John Mark was the son of a prosperous family in Jerusalem; according to many, of that family that provided the upper room for the Lord's last supper, and for the waiting of Pentecost. According to others, he was a hidden witness of the last supper and of the Lord's agony in Gethsemane. He would have been that anonymous young man who, leaving his sheet, fled naked.
Surely Mark marveled, first hearing the Lord, and then seeing how the apostles did the work of God. Many dreams of youth must have been forged there, together with those men.
Very soon, Mark found the occasion to do so. When Paul and Silas go from Antioch to Jerusalem to bring a donation, Mark joins them. Then he goes out with Paul and Barnabas to the work as an assistant. His longings as a young man are fulfilled. No sooner had the tour begun, however, than Mark deserts and returns to Jerusalem, probably seeking the refuge of his mother.

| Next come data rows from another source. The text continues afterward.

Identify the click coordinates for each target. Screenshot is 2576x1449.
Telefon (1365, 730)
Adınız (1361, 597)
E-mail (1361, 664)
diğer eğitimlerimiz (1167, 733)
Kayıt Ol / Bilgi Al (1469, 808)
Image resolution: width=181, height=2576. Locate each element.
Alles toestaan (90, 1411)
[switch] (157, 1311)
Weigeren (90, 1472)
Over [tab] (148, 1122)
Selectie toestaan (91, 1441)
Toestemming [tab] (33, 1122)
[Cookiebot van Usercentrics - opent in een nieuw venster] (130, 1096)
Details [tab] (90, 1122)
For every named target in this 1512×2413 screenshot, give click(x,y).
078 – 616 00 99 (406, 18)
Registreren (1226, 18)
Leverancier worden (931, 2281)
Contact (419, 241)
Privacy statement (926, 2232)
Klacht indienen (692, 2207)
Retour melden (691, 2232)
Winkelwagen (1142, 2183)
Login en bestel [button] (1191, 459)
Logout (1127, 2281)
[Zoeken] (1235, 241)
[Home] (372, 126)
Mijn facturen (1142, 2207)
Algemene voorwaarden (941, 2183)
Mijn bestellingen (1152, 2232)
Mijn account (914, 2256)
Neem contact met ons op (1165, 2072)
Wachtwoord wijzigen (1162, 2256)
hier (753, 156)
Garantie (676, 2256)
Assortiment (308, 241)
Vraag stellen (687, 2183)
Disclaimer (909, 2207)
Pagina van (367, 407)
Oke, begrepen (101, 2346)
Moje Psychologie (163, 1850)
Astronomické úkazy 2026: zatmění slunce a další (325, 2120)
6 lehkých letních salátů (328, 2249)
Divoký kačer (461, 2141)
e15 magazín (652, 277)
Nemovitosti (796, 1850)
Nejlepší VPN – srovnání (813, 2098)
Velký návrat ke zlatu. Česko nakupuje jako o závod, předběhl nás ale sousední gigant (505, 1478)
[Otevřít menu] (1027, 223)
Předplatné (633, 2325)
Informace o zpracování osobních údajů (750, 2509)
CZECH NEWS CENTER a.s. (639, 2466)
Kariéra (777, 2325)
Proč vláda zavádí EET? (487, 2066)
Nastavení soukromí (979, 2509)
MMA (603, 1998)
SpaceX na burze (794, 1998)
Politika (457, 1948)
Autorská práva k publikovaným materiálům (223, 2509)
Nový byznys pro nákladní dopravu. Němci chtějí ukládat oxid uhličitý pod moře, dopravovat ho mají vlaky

The Bible is silent about him, until he is mentioned again in the discord between Paul and Barnabas. The latter wanted to take him back to the work, but Paul objected because "it did not seem right to him to take with him one who had gone astray... and had not gone with them to the work". Paul and Barnabas separated because of Mark. How many failures the young man accumulated!
Among the Romans, there was a custom that when someone did not want to join the army, in order to avoid going to war, he would cut off his finger. Having that defect, he was discarded. Now, was Mark that kind of person, a deserter, as that writer suggests? Someone could say that he was, and doubly so, since the flight from Gethsemane could also be imputed to him as such.
Now, is there a divine purpose behind the choice of Mark as evangelist? The Gospel of Mark shows the Lord Jesus as a servant. Everything in this book is consistent with that purpose. The language is simple, the narrative terse. There is no genealogy of Jesus as a servant. The profile of Jesus shows many human traits, some very delicate and tender, which the other evangelists omit.
To complete this picture, the writer had to be the most common man, one who had experienced in his own flesh the saddest human condition. He had to be, then, a man who had a "mutilated finger", so that all the other Marks who were to exist would know that, in God, there is always hope, and a new opportunity.